Below is an article that further discusses the role of racism in health inequities. I found it to be an interesting, informative read. Hopefully, you’ll find it insightful as well.

Link: https://www-cambridge-org.proxy.library.emory.edu/core/journals/du-bois-review-social-science-research-on-race/article/structural-racism-and-health-inequities/014283FE003DFD8EF47A3AD974C72690

4 thoughts on “Inequities & Stigma

  1. Brianna, great post. And thanks for making suggestions for other resources. How do you see racism intersect with classism/poverty? How do they inform one another?

  2. Hi Brianna, I really enjoyed your post. I, too, was really struck by Thrasher’s lecture as it relates to racism. It is especially poignant to me that you noted how the majority of monkeypox cases are among Black/African American people, yet the majority of vaccines are going to white people. When vulnerable and marginalized groups are not put at the forefront of response, it maintains the negative feedback loop of these groups having the worst health outcomes. The connection you make with incarcerated communities being disproportionately being made up of people of color makes me think of Thrasher’s comment on vaccine dispersal for incarcerated communities. Incarcerated populations were and are seeing some of the highest rates of transmission, were and are receiving very inadequate care, and have some of the lowest rates of vaccination. In my post, I wrote about how people with disabilities were deemed disposable by society during COVID, and the same appears true with incarcerated populations. I hope to see this country address these inequities, because as you said, racism is a major a vector that propagates the existence of all other vectors in the Viral Underclass. Thank you for the great post!

  3. I highly encourage you to check out The Legacy Museum in Montgomery, Alabama. It traces history from the period of Transatlantic Slave Trades to the Mass Incarcerations of present day, noting how racism has not disappeared but only mutated into different forms. The museum’s ability to capture the visitors’ visual and auditory senses is absolutely amazing!

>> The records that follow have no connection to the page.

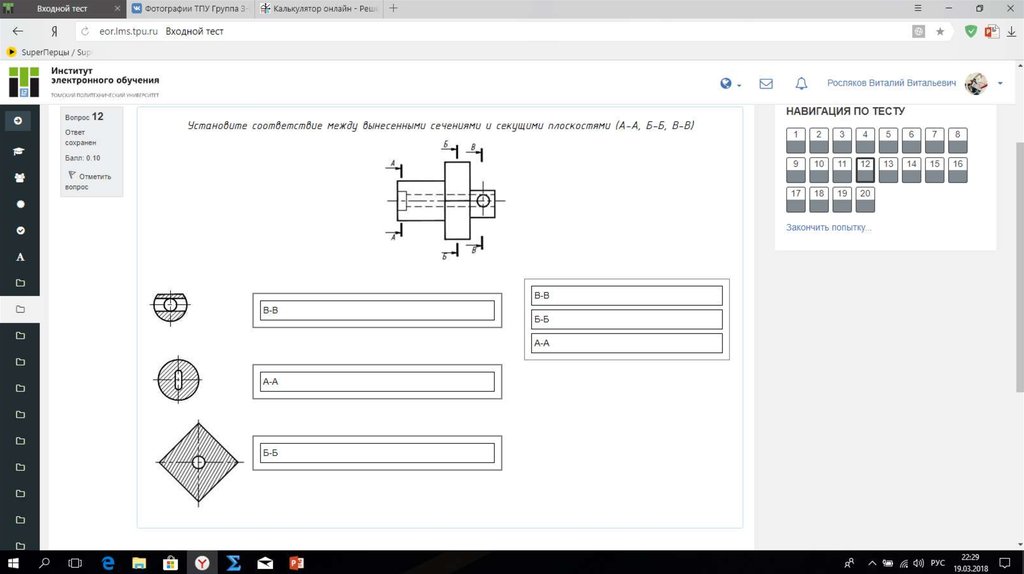Switch to Фотографии ТПУ Группа tab
Viewport: 1024px width, 574px height.
tap(191, 8)
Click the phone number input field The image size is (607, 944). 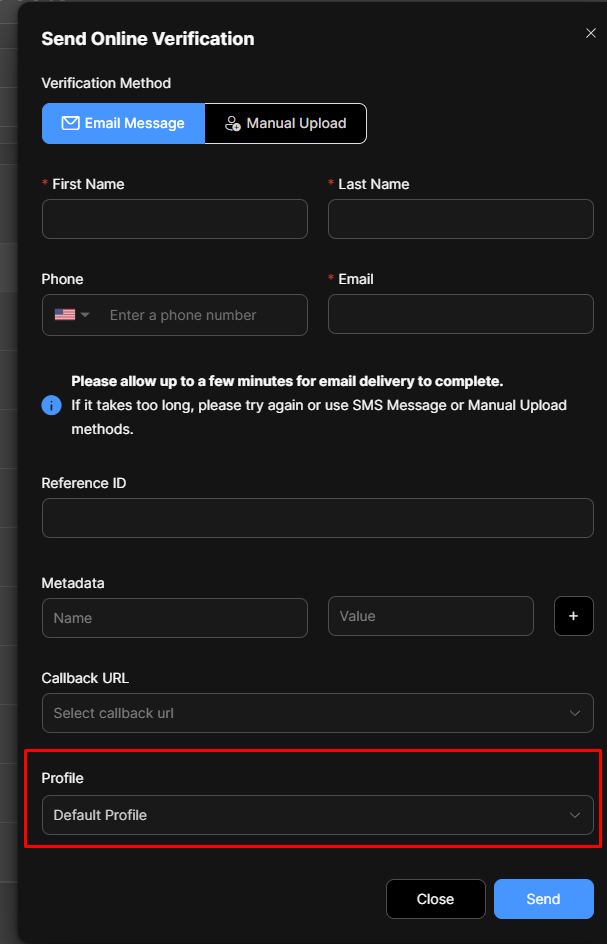point(202,315)
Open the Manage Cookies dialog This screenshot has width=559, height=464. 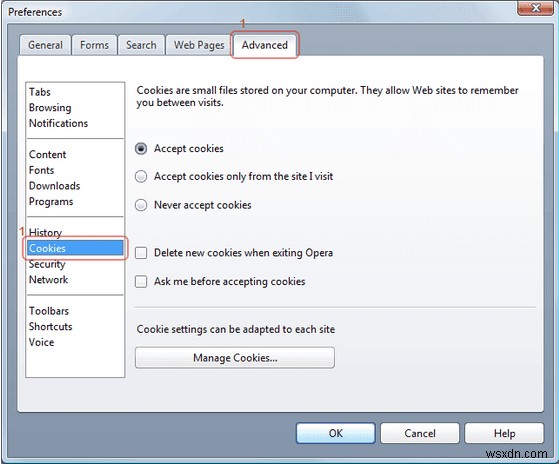[235, 357]
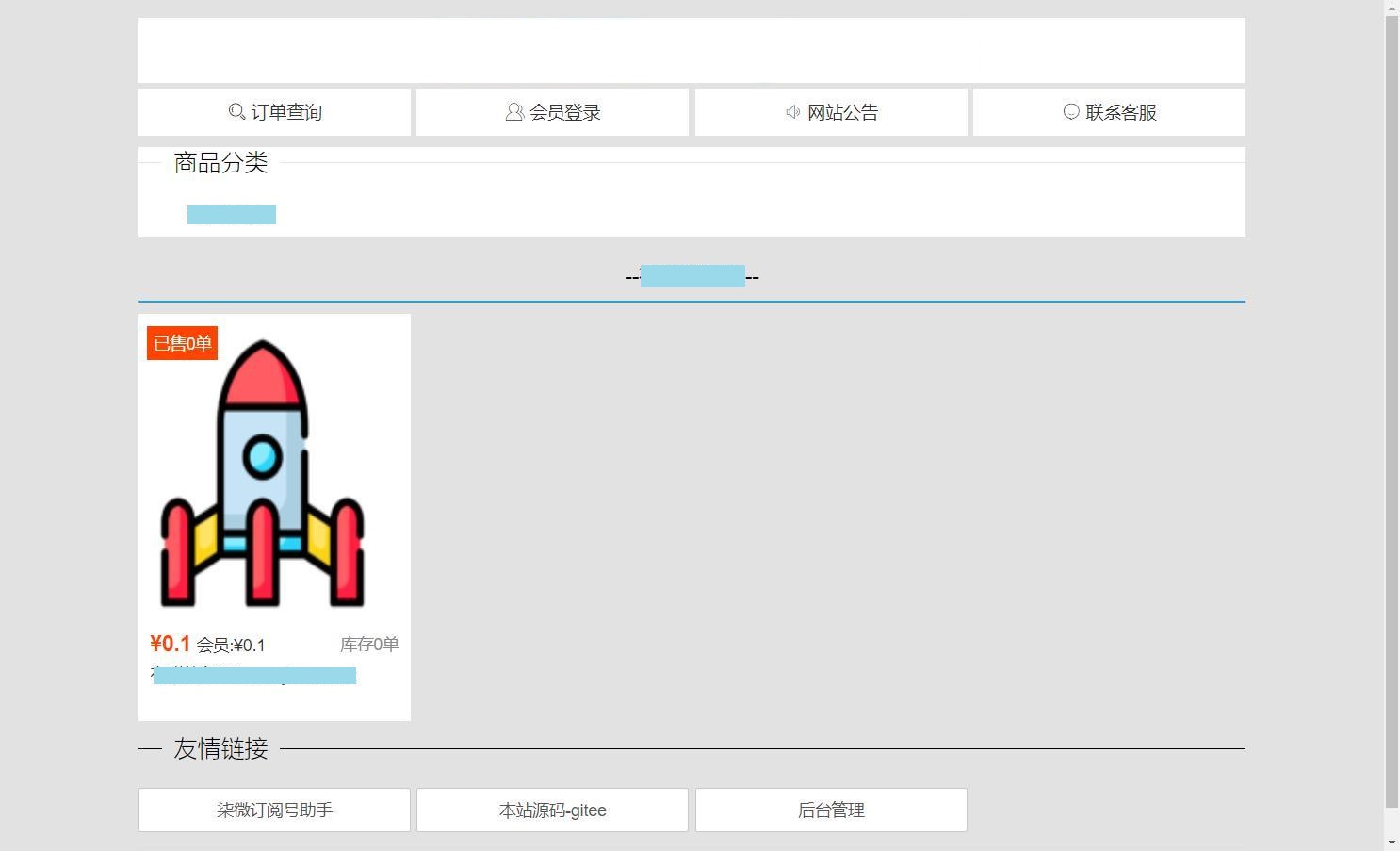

  4. Thank you for sharing this resource about inequities in health! Something I think is important to recognize in the field of public health is that we’ve always erased racial minorities from the conversation. I read this book called Maladies of Empire by Jim Downs, and in the book, he discusses how the violence of imperialism and colonialism was the invisible contributor to the field of epidemiology and public health. Enslaved Africans who were transported through the Middle Passage were studied by British doctors. The origins and spread of infectious diseases in those who were packed tightly on boats were documented by these doctors. This repeated and systematic practice created an institutional form of medicine and epidemiology. I found it interesting how Jim Downs mentioned a sort of paradigm conflict during this time. On one hand, some doctors attributed illness in enslaved people to racial differences. This paradigm explains that due to innate biological differences or supernatural forces, the enslaved individuals themselves were to blame for suffering from disease. On the other hand, Downs stated that other doctors were skeptical of this reasoning and went to investigate more. These efforts to understand disease on ships eventually led to the beginning of tracking disease. As the paradigm shifted to view the spread of disease in a group of people rather than blaming illness on the individual, our modern understanding of epidemiology was formed. However, it seems that this story about the birth of epidemiology has been erased for historical narrative. We have long hidden the role of the slave trade in the development of the paradigm of infectious diseases. Like Downs implied, we have failed to include the violence imperialism, race conflicts, and class wars as the protagonists in our narratives. To begin to tell the true story of the public health crises, we must center race and class issues. To this end, we must honor the stories of those who were forgotten back in the Middle Passage and understand the implicit bias that moved us to hide them.